Dreaming. We don’t mean daydreaming or having big dreams for yourself and not just “getting a good night’s sleep.” Maybe the story of how Paul McCartney’s song “Yesterday” came from his dreams isn’t purely antidotal.
Dreams happen during Rapid Eye Movement (REM) sleep. Most of us have our first REM sleep 90 minutes in, and which lasts about 10 minutes. Then you slip in and out of REM sleep (in cycles) and stay in REM for an increasing period. Your final REM sleep is the longest, typically lasting for an hour and happens at the very end of your sleep.
The Best for Last
The final REM sleep is the most crucial period of dreaming because it’s almost as much as all your other dreaming periods combined.
More about REM sleep
- It’s the only time our brain is devoid of anxiety-triggering noradrenaline
- Key emotional and memory-related structures of the brain reactivate (which means we can process all that pent up emotion)
- There’s decreased activity in other regions, like the one involved in rational thought
What if we don’t dream?
You’re probably wary of being sleep deprived, yet never considered being dream deprived. cue Twilight Zone music
In 2017, the University of Malaysia conducted a study where they used nicotine to suppress REM in rats to deprive them of dreaming.
The rats were put through mazes to test how well their brains were working. The study discovered the “REM sleep deprivation significantly impaired learning and memory performance without defect in locomotor function.”

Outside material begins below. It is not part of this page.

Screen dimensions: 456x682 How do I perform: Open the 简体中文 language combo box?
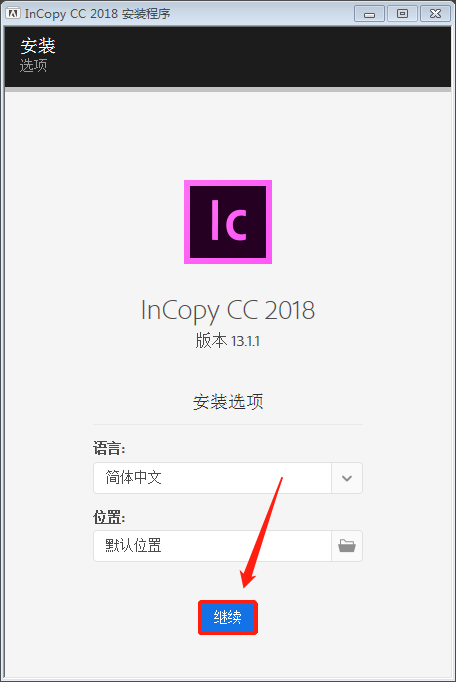pos(228,478)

That’s pretty scary because you can go through all the motions and unknowingly not learn or remember nearly as well as you would if you had completed your dreaming.
According to researchers at Harvard Medical School, if you learn a task and then sleep, you may be 10x better at that activity than if you had stayed awake. Dreaming helps make sense of new information.
You’ve probably fallen asleep unsure about something and woken up with a new solution or clearer understanding.
A 2009 report from California indicates that REM helps with creative problem-solving. In the morning, the researchers gave volunteers a series of creative problems and then asked them to spend the afternoon mulling over solutions before being tested at 5 p.m. One group of subjects stayed awake, while another was allowed to nap. Only those who took longer naps entered REM sleep. People who entered REM sleep enhanced their performance by nearly 40% compared with non-nappers and Non-REM nappers.
How do we know if we’re dreaming enough?
It’s kind of hard to know if you’re dreaming enough because you’re asleep! Luckily there’s an easy test: if you’re still sleepy when you wake up in the morning, you haven’t dreamed long enough. You probably didn’t have your final and most important dream.